Spiritual Straight Talk

People ask me, "To seek the Divine, should one withdraw from worldly affairs?"

How can you withdraw from worldly affairs anyway? What is it that you are referring to as "worldly affairs"? Let us say, I am tending to a coconut tree, or that I am cooking my own food. Are these not worldly affairs? How can you live in the world without attending to its affairs?

Now, what kind of affairs you want to do is your choice. For example, everyone doesn't have to join politics. In society, someone is into politics, someone else is a clerk in an office, somebody else is running a whole industry, and someone is just sweeping floors. All of them are doing worldly affairs. One way or another, there is no withdrawing from it.

It is just a choice of what kind of worldly affairs you want to do and how much. And why shouldn't each person have this choice? Every person definitely has the choice. It is only those who do not know what they are doing with themselves, and are just blindly doing what everybody else is doing who are concerned about worldly affairs getting in the way of a spiritual movement. They don't know what to do by and for themselves. They have cultivated neither the intelligence nor the awareness to live their life by choice.

Such people are always complaining about spiritual people, "Oh! These people are not being responsible. They are not into worldly affairs, they are just doing their own thing." What they don't grasp is that the man who is in his own house or in his own office is also there just to take care of his own affairs. He is not interested in the well being of the world. He actually doesn't know what his real affair is, and has gotten himself into such a mess that he doesn't even know how to get out of it.

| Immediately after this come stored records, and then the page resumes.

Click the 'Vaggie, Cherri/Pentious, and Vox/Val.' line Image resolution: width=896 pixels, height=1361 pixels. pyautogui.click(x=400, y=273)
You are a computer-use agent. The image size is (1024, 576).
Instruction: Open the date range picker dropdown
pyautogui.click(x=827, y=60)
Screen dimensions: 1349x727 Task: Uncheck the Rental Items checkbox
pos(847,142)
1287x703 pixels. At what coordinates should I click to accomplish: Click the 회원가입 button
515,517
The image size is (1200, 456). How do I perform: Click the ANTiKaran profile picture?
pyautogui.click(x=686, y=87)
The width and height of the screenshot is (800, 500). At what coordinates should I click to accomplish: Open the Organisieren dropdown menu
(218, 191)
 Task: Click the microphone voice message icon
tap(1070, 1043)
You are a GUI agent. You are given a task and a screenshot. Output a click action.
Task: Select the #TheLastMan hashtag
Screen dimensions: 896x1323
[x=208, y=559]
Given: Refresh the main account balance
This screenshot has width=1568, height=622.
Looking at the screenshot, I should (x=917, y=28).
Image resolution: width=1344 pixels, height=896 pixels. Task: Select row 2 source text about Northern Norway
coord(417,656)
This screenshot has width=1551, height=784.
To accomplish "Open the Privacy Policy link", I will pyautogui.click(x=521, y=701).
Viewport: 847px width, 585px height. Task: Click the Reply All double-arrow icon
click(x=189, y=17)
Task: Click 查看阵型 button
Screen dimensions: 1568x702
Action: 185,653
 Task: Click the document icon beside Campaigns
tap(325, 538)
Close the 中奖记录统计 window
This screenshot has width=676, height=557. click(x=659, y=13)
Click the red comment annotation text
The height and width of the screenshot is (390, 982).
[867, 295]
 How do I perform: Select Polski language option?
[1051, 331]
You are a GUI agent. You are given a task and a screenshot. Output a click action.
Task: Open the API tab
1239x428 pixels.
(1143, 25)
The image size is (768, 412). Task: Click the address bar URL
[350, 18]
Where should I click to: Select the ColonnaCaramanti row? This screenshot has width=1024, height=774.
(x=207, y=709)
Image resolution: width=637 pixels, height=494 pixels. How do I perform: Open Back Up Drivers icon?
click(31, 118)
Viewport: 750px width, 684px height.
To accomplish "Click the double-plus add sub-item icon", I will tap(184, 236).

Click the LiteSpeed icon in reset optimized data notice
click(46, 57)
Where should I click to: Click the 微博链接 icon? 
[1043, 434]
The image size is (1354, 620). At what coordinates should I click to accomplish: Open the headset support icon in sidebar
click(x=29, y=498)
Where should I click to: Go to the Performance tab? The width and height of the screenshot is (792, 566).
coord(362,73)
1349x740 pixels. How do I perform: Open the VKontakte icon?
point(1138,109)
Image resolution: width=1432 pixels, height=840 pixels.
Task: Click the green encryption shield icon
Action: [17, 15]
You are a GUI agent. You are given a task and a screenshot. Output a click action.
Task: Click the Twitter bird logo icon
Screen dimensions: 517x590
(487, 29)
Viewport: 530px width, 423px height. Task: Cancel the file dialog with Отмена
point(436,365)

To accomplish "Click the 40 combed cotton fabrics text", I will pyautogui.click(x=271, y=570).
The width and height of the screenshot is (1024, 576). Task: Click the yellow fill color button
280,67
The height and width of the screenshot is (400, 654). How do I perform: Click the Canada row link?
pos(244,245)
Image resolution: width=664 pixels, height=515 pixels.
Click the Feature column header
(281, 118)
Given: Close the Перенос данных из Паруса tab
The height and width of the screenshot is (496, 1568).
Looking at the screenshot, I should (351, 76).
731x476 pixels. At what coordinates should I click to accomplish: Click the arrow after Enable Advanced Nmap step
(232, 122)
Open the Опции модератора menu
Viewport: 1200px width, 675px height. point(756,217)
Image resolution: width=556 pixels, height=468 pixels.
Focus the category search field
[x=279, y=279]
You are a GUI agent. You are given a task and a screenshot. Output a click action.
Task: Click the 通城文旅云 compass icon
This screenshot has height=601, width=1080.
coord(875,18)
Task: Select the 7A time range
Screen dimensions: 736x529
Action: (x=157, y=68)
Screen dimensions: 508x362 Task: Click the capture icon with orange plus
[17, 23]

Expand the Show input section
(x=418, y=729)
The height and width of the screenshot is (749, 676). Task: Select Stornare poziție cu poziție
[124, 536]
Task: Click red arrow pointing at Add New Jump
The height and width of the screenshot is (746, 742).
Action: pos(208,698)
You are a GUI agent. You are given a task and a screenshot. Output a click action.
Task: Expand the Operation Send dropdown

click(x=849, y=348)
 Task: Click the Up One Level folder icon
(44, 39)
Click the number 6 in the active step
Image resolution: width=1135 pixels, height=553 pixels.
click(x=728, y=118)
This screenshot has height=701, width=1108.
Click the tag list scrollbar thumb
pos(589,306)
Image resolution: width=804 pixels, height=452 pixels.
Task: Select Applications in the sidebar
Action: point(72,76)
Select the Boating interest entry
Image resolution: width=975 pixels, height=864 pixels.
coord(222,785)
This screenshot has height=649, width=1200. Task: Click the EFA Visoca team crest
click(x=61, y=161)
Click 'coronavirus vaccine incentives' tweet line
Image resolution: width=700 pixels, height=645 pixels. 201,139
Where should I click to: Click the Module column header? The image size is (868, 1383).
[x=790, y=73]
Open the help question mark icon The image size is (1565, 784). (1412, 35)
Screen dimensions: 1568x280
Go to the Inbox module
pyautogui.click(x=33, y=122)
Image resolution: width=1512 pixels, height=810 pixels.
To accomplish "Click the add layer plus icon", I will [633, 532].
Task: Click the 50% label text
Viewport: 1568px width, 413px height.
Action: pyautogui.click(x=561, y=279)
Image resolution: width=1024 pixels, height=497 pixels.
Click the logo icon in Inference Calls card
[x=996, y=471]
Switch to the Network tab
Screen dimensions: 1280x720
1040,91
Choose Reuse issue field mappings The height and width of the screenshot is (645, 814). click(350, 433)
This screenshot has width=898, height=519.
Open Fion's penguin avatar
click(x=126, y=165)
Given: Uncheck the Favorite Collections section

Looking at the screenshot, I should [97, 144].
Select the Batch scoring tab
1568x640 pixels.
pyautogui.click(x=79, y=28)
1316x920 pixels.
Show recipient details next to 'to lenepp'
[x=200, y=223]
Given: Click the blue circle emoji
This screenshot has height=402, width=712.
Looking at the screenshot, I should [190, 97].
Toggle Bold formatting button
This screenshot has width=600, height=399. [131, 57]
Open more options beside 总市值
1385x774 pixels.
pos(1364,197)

Because he is unable to get out, he thinks that somebody who is able to manage his own affairs the way he wants to, and to the extent that he wants to, is on the wrong bus.

It happened like this. One day, a drunk somehow pulled himself onto a bus, stumbled around over the passengers, dislodged suitcases and briefcases, and finally landed on a seat next to a prim and proper old lady ? and fell over on her. The lady pushed him and said, "I hate to say this, but you are going straight to hell." The drunk suddenly sprang up and said, "I am on the wrong bus then," and ran to get off.

So, drunken people do not know who is on the wrong bus. The problem is not worldly affairs but the excess and corruption of it. Right now, the way the world is going, if a lot of people become over-industrious and continue to do too many things on this planet, it will not even last another ten years. Fortunately, fifty percent of the people are lazy. Almost all of the other half which is too industrious, is busy destroying the world. Probably only one percent is really spiritual. What is urgently needed is more people engaging in worldly affairs with a sound spiritual grounding.

People who are withdrawing from excessive activity are not causing any damage either to themselves, the society, the world, the environment, or the planet. It is only people who are engaged in activity in absolute unawareness who are truly destroying this world, isn't it? In total unawareness, not knowing what they are doing, simply imitating someone, they are doing more damaging activity than anyone else. They are the people who are causing tremendous damage to the planet and really threatening life on it. They are the people who are taking the whole of humanity toward global suicide.

So right now, the most responsible thing you can do is to withdraw from unconscious activity, but withdrawing from activity is not so simple. It takes tremendous maturity to simply sit quietly, only doing things to the extent that it is needed. This doesn't come because you are lazy or irresponsible; it comes because you are aware and conscious.